▸ **SUPPLIED INFORMATION**
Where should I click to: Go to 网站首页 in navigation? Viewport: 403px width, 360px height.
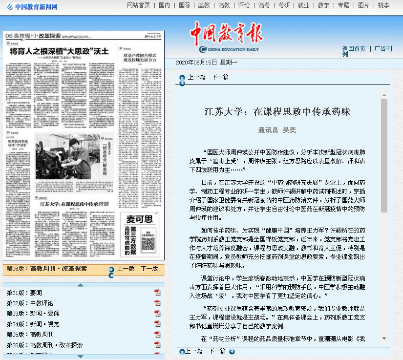pos(138,5)
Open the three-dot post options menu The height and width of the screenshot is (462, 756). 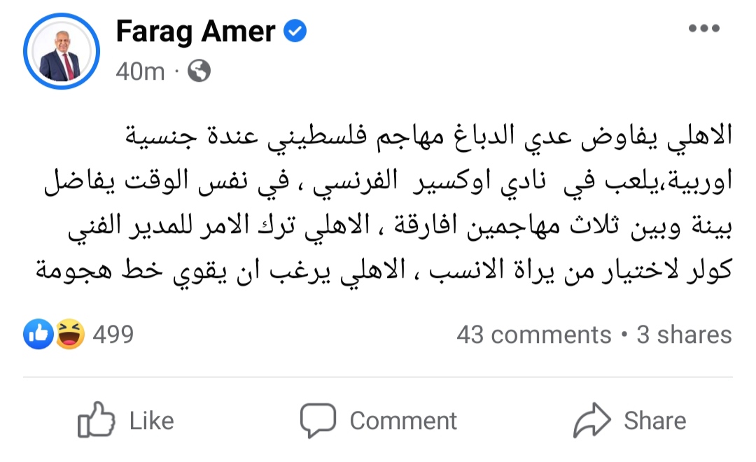[x=704, y=29]
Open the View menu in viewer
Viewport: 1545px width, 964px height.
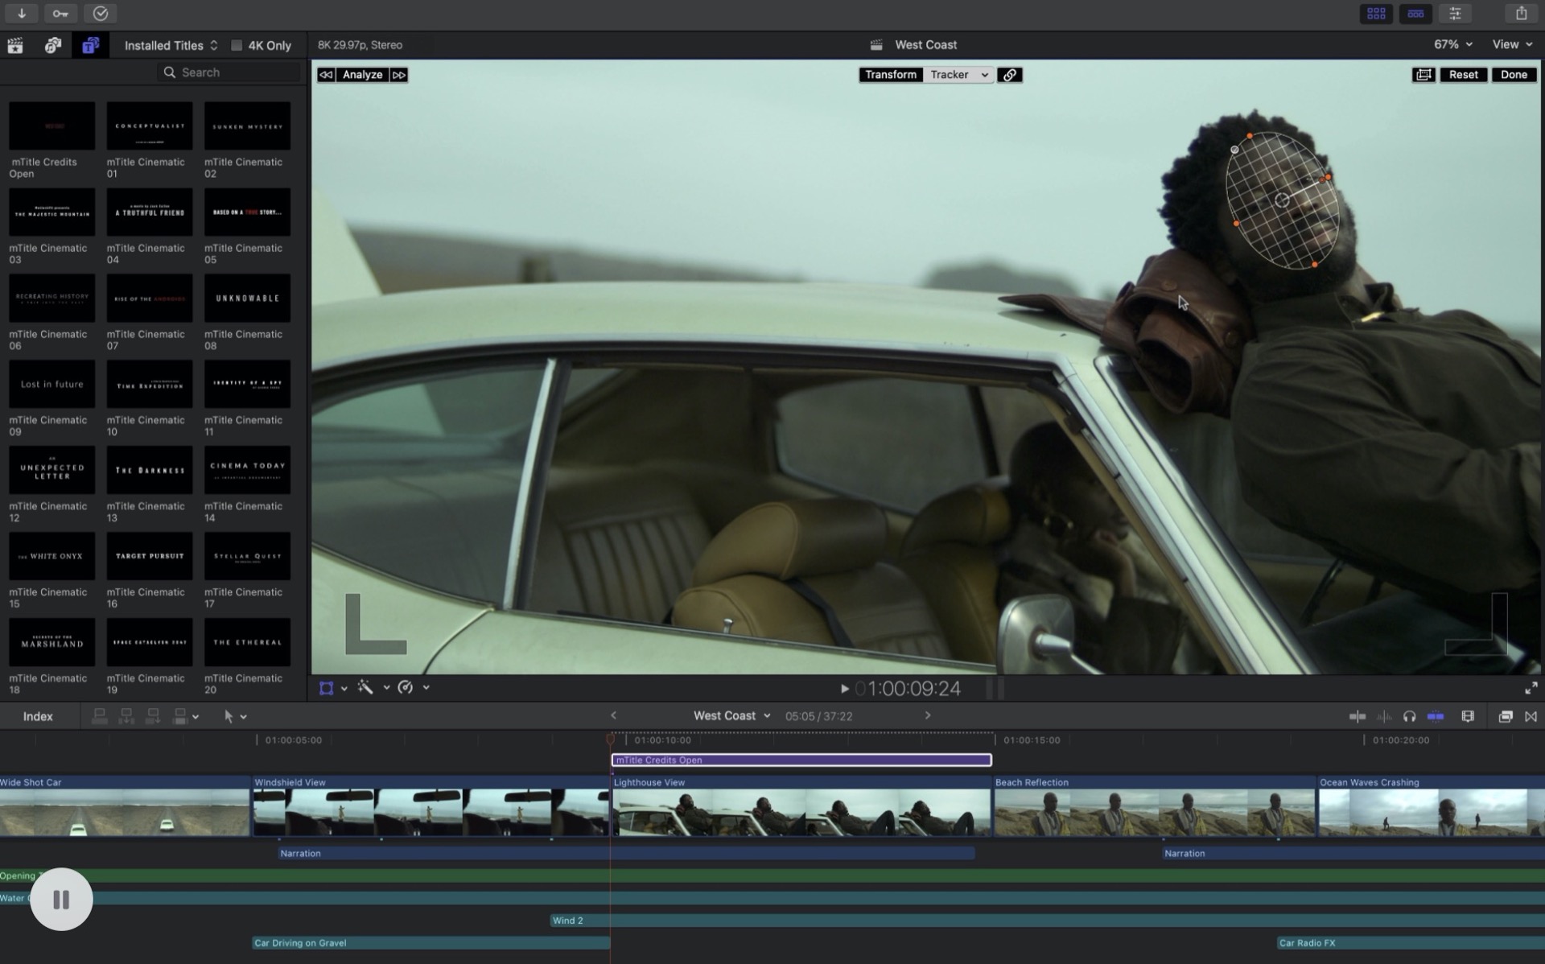(x=1511, y=44)
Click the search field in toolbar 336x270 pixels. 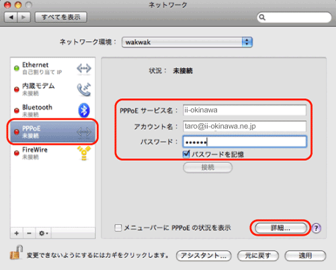tap(294, 18)
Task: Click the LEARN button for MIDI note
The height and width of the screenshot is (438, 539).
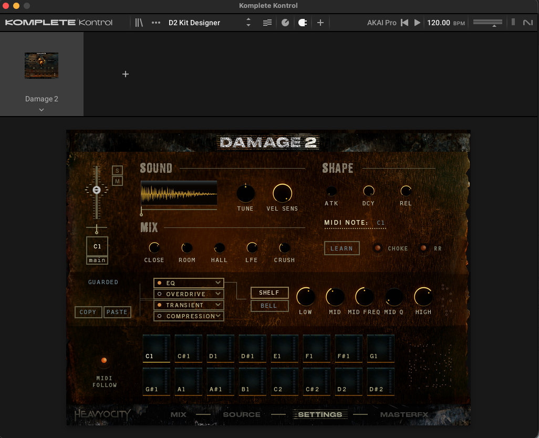Action: 341,248
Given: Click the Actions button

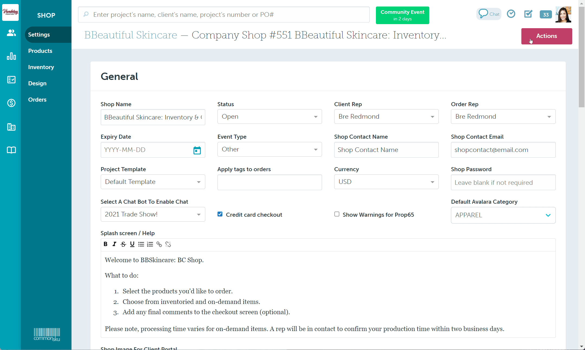Looking at the screenshot, I should coord(546,36).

▸ **DIRECTION**
Can you locate every line of the records above that contains the word "button" and copy each of those lines? Case counts, so a match must have the same capitalization.

▸ **ANSWER IN FULL**
Task: Click the LEARN button for MIDI note
Given: Click the Actions button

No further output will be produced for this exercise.